-- BEGIN Selected text --

We thought we’d look around at other parts of Goa, because we had heard that Arambol Beach wasn’t necessarily the best place to be, despite its beauty.
After a few days of settling in and establishing our routine, we hired a scooter for a day and set off to explore the coast of Goa, and visit Anjuna Markets.
Traffic in India is generally insane by Western standards, and we had avoided driving on Indian roads until this point, but Goa, at least along the coast, is not like Pune or Mumbai – the roads are usually just one lane each way, and the vehicles are sparse enough that one is only occasionally confronted with a wall of oncoming metal as two vehicles overtake a slow one at the same time, side by side.
(Did we tell you before that the seagulls here are black? It’s slightly odd. Well, they are either black seagulls, or crows with grey heads – equally strange.)
Anyway, Ravi felt confident enough to putter along country roads in Goa on a scooter, so we thought we’d choose the day that there was a big market in nearby Anjuna – about half an hour south of Arambol – so that even if we didn’t find a better place to stay, the day would not be entirely wasted.
Along the way, we came across a fine example of the Indian version of facadism. It seems to primarily affect churches – they have a very impressive front, and then when you look at them from the side, you realise that the actual building is much smaller than the imposing front implies.
We buzzed through a number of beach towns, but none had accommodation any cheaper than where we were, nor WiFi any better. In the end, we congratulated ourselves on having found the best base for our purposes in the north of Goa, and resolved to stay where we were for the rest of our time here.
And then it was time to hit the Anjuna Markets!
Acres and acres of stalls selling bags, shoes, spices, clothing, souvenirs, and more.

-- END Selected text --
-- BEGIN Information shown --

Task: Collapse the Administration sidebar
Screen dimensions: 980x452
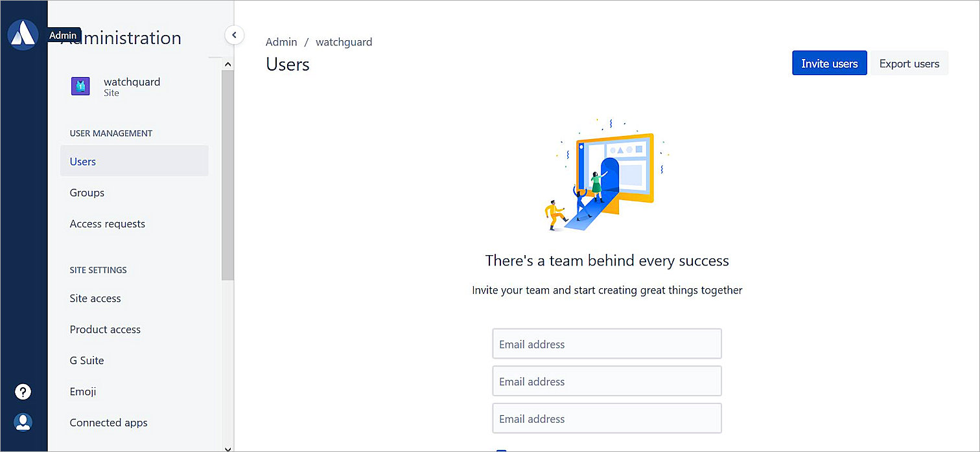Action: [234, 35]
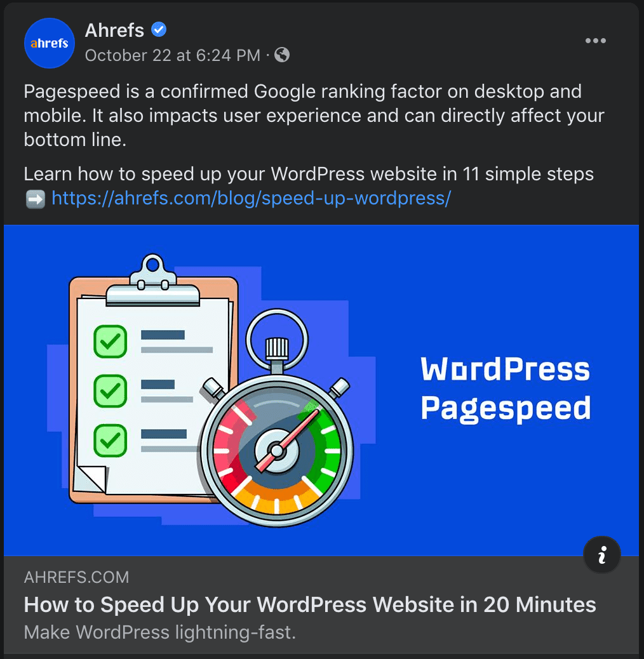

-- END Information shown --

▸ **Work to do**:
[A] Quote the Goa travel account from "Traffic in India" up to and including "heads – equally strange.)".
[B] Write what comes next in the Goa travel account, picking up after its final sentence.

▸ **Responses in order**:
[A]
Traffic in India is generally insane by Western standards, and we had avoided driving on Indian roads until this point, but Goa, at least along the coast, is not like Pune or Mumbai – the roads are usually just one lane each way, and the vehicles are sparse enough that one is only occasionally confronted with a wall of oncoming metal as two vehicles overtake a slow one at the same time, side by side.
(Did we tell you before that the seagulls here are black? It’s slightly odd. Well, they are either black seagulls, or crows with grey heads – equally strange.)

[B]
We suspected that this market had developed in this particular direction due to the high number of tourists in the area, and possibly even came into existence purely to service the tourists, because there were not many of the typical Indian market stalls – fruit and vegetables, street food, flowers and incense, and so on.
And the clothes on sale were much more revealing than any respectable Indian woman would ever wear!
After seeing as much of the markets as our energy allowed, we made our way back to the scooter for the sunset ride home – but not before stopping in to the clothing stall run by a couple of young women who had met us in the car park and befriended us, trying valiantly to stop us from being seduced by other clothing vendors as we headed toward the area of their stall.
We ended up with a few new clothing items to replace some of our tattered and faded wardrobe, but we didn’t find the kind of things Jenny was hoping to find in India.
Back at Arambol Beach, we headed up the main road to talk to some of the many tailors beavering away. Jenny got some shorts made to measure (same price as off-the-rack!), two new skirts, and a new swimming costume (the one she had brought from Australia, now ten years old at least, was literally falling apart at the seams).
And we found a cafe that made really good shakshuka!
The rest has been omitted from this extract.